WORK ORDER: Scan the data below and copy each line where "Toggle" occurs.

************

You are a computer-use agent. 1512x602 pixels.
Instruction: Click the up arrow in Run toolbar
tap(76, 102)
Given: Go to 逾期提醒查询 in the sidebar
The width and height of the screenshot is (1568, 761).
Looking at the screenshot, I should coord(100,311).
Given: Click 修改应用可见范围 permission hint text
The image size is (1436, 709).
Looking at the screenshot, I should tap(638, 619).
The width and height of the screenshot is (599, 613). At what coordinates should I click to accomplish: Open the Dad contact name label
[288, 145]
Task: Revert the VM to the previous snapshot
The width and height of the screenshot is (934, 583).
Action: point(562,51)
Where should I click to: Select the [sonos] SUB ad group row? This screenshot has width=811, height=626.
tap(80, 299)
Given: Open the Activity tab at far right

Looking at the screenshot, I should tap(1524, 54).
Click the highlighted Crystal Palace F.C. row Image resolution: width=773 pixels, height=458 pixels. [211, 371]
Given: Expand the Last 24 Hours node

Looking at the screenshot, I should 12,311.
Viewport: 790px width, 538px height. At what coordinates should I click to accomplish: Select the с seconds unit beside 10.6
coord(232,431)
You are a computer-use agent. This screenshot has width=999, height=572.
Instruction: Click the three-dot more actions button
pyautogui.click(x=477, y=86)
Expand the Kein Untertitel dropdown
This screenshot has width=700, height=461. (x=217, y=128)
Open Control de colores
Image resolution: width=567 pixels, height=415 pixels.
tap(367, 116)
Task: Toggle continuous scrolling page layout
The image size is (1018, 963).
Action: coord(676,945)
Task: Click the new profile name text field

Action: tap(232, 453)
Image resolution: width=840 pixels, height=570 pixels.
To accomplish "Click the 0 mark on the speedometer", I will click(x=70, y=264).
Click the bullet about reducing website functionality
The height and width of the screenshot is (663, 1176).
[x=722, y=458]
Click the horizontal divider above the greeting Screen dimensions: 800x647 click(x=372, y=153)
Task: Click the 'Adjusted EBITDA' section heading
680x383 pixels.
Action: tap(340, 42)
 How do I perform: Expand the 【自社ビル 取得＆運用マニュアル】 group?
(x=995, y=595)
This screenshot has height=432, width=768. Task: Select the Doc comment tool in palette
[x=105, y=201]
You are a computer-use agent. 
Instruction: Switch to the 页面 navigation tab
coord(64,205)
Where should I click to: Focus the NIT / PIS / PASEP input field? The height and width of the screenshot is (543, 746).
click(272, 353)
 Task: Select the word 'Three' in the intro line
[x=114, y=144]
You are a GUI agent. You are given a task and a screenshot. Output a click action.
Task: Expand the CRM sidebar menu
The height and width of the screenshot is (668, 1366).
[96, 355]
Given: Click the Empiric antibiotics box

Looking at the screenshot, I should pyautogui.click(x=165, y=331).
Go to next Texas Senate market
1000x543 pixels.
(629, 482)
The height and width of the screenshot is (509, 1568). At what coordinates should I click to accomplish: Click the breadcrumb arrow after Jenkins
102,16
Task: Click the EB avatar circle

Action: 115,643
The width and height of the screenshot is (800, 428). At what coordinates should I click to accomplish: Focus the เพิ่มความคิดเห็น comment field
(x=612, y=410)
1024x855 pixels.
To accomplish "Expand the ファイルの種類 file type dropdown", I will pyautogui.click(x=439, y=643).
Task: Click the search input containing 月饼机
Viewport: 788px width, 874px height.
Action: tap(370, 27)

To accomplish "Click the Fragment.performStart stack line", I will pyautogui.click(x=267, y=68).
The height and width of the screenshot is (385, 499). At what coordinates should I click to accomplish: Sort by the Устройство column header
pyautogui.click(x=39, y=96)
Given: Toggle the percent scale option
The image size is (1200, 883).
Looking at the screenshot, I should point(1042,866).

************

RESULT FOR THIS EXERCISE:
Task: Toggle continuous scrolling page layout
Given: Toggle the percent scale option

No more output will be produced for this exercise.